EN LOS BARRIOS DEL SUR DE MADRID NUNCA LLUEVE

Voy a hacer un viaje en el tiempo y regresaré a aquel momento en el que me di cuenta que no podía seguir engañándome a mí misma respecto al proyecto de Manuela Carmena.
Vallecas. Verano de 2018.
Hace semanas que no llueve, las calles están sucias y huele mal. Antes, en verano, las avenidas y calles principales del barrio se regaban cada noche, pero ahora los meses van pasando y Vallecas no se moja.
Voy caminando al trabajo y miro al cielo intentando prever la posibilidad de lluvia porque ahora dependemos de los fenómenos atmosféricos para que se limpien las calles. Estoy llena de rabia e impotencia. Hace tres años voté un proyecto político que prometía el cambio y aunque en el centro de Madrid parece que las cosas van algo mejor, en los barrios del sur no solo no hemos notado la mejoría, sino que vamos a peor. Por eso mi rabia e impotencia.
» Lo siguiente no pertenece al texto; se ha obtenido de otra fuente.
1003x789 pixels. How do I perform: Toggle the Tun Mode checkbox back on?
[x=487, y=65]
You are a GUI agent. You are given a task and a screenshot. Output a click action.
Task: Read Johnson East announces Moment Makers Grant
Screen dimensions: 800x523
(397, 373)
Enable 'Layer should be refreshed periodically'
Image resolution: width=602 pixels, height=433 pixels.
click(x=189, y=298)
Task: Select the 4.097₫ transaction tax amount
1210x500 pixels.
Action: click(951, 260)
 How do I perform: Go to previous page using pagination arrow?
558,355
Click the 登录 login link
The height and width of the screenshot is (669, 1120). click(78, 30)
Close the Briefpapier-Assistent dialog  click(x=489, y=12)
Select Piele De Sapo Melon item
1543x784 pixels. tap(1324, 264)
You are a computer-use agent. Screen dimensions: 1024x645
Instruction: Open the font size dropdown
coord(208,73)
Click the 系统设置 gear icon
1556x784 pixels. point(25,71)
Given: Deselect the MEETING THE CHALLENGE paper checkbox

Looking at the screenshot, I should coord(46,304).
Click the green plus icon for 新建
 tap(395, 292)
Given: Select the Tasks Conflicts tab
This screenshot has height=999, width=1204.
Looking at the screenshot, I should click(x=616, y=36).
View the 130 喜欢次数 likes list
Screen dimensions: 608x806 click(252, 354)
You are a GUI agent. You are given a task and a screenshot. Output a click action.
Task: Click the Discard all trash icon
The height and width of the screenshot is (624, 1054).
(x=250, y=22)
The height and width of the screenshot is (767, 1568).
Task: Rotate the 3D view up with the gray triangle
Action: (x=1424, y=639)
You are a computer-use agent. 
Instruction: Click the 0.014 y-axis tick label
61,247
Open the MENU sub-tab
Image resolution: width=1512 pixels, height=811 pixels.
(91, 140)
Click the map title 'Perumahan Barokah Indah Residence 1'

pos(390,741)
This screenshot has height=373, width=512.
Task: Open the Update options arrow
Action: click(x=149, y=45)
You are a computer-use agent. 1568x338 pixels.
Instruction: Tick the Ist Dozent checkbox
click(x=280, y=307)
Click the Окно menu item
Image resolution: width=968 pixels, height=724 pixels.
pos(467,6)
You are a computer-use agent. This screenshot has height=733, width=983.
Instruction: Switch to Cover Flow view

Por eso camino deprisa, intentando serenarme antes de llegar al trabajo. Son los míos, los he votado y sé que todo proyecto requiere tiempo y un poco de paciencia. Sin embargo, ya no puedo engañarme a mí misma, aunque intente seguir disimulando delante de los demás que soy Carmenista.
Aquí, en Vallecas, el concejal presidente lleva tres años empeñado en hacer del Bulevar un lugar de encuentro de las vecinas y vecinos del barrio. Intentó peatonizarlo nada más iniciar la legislatura, pero no pudo ser y lo ha dejado para otro momento. Es una de las zonas más degradadas, situada junto a la avenida donde los narcopisos hacen imposible la convivencia y ocupada por hombres que beben de sol a sol y se dedican al trapicheo y a increpar a las mujeres que se atreven a pasar por allí. También hay peleas a todas horas además de delincuencia y prostitución. Los tiendas tradicionales han desaparecido y las casas de apuestas han proliferado. La policía pasa por allí de vez en cuando, pero es verano y ellos mismos confiesan que son muy pocos y que en tiempo de vacaciones están bajo mínimos. Sin embargo, ahora el Bulevar se llama Bulevarte y la Junta Municipal publica en las redes sociales, con gran entusiasmo, las actividades que se llevan a cabo.
En lugar de solucionar los problemas, han querido taparlos con actividades y casetas de madera en las que los artesanos intentan vender sus productos. Aunque estos reconocen que es bastante difícil y cuentan cómo los borrachos orinan en las casetas y ensucian la mercancía que guardan en el interior, o cómo, mientras realizan un taller con niños, una prostituta le hace una mamada a un hombre detrás de una de las pocas casetas que aún permanece abierta.
Las actividades tampoco funcionan, es imposible permanecer allí más de cinco minutos sin que un borracho se acerque a increparte o sin presenciar una pelea o una persecución policial.
Lo que necesita la zona es una intervención multidisciplinar que aborde los problemas desde la raíz, que no son otros que las altas tasas de desempleo, la desigualdad, la dificultad en la convivencia, la droga, las prostitución, las casas de apuestas y la escasez de servicios sociales. Pero esto lleva tiempo y dinero y no luce tanto como la peatonalización de una zona y la realización de actividades gratuitas para las vecinas y vecinos, aunque no vaya nadie. Después de todo, vivimos en la era digital y las redes sociales dan testimonio de todo lo que ocurre, aunque no debemos olvidar que las fotografías que se publican suelen ser aquellas en las que salimos más favorecidos.
Paro, desigualdad, droga, prostitución, delincuencia,... Podría tratarse de una serie de Netflix, pero se llama Vallecas y es un barrio de la periferia de Madrid.